Why has the economy recovered so sluggishly since the 2008-09 recession? Reasonable people can point to lots of reasons: debt overhang, the zero lower bound on interest rates, loss of housing wealth, and too little fiscal stimulus, among others. But if none of those actual reasons suit your political agenda, you can always just make something up. Republicans, for example, found it convenient to blame “uncertainty.” The business community was just so stonkered by the blizzard of new rules and regulations from the Obama administration that it was unwilling to invest in the future.

Never mind that business investment has actually recovered fairly nicely. Never mind that outside the financial sector (which is doing just fine, thankyouverymuch), Obama hasn’t introduced any more regulations than other recent presidents. Never mind that lack of consumer demand was more than enough to explain whatever reluctance businesses might have had to build new factories.

Never mind all that. Republicans wanted to blame the sluggish recovery on mountains of red tape from the business-hating Obama administration, and the press played along. This means that “uncertainty” got a lot of media attention, which in turn means that if you have an “uncertainty index” based partly on media mentions, it would have shown persistent elevation during 2010-12, the heyday of the uncertainty campaign. Sure enough, that’s exactly what it showed:

Amazingly enough, the index suggests that economic uncertainty was higher in mid-2012 than it was during mid-2008, when the entire global financial system was collapsing around our ears. And just as amazingly, it’s plummeted ever since. Today it’s only barely higher than its 2000-07 average.

On a substantive basis, the fact that uncertainty spiked during the debt ceiling crisis (labeled with an N on the chart) makes sense. The rest of the high level of uncertainty between 2010 and 2012 really doesn’t. However, if instead you read the last few years on this chart as basically measuring the strength of the Republican campaign to pretend that Obama was strangling business growth with his tsunami of rules and regulations, then it makes perfect sense. Republicans had plenty of incentive to promote that theme during campaign season, and now that it’s over they don’t. So the index goes down.

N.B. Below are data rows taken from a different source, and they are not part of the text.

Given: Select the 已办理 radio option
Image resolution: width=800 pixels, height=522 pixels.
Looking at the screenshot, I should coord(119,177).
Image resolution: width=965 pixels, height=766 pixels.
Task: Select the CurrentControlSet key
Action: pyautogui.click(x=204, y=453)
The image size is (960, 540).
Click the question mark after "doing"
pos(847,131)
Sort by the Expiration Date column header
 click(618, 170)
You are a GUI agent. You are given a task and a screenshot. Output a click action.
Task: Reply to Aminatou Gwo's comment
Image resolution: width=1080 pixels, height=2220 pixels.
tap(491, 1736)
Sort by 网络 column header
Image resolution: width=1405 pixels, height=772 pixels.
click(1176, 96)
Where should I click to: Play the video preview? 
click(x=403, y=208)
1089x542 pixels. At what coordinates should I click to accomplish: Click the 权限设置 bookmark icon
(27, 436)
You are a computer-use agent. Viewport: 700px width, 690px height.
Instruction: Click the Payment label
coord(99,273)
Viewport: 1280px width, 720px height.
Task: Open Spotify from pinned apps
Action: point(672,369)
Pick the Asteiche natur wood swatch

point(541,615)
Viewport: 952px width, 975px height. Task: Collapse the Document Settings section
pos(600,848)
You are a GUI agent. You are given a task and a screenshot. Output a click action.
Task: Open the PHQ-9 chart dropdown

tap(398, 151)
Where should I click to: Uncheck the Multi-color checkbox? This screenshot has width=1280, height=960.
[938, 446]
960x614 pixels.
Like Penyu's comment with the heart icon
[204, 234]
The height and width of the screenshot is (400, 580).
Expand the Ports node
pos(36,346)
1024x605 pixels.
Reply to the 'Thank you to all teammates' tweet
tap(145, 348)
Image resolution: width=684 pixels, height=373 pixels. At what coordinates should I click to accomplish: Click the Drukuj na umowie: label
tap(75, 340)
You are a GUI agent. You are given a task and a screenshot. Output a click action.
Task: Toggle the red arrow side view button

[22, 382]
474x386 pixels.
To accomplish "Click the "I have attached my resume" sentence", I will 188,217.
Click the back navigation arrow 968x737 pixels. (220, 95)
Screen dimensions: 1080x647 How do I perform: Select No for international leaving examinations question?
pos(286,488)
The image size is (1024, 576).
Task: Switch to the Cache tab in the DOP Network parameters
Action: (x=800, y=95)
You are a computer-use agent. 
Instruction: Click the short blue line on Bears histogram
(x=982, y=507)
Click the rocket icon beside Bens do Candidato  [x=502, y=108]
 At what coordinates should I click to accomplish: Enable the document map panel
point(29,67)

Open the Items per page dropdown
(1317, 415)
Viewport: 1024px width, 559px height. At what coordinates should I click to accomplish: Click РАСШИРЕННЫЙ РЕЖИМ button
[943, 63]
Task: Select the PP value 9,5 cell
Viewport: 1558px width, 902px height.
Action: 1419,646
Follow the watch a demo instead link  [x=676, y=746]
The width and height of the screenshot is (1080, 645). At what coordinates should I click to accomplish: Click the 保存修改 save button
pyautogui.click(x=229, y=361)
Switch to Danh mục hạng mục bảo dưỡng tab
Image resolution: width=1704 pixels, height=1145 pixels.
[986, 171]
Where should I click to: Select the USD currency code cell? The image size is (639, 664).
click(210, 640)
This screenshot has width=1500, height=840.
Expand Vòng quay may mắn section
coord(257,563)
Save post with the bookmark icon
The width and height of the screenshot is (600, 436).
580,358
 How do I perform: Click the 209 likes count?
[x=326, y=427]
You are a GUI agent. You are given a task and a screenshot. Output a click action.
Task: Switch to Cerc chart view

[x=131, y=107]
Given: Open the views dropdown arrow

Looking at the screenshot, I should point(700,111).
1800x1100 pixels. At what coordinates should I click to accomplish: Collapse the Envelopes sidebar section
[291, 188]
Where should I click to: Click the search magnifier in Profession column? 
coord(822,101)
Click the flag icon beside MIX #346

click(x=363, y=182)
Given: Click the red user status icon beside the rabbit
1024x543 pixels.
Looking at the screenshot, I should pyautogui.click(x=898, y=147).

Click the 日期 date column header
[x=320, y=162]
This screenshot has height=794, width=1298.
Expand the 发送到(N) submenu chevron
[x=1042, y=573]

This comes via Jim Tankersley, who points out that if uncertainty really was driving the sluggish recovery, we’d expect to be seeing a hiring boom now that it’s declined. But there’s really been no sign of this. As we knew all along—and as the media should have known all along—”uncertainty” was just an invented partisan talking point. It no longer serves any purpose, so now it’s gone. But the sluggish recovery is still with us.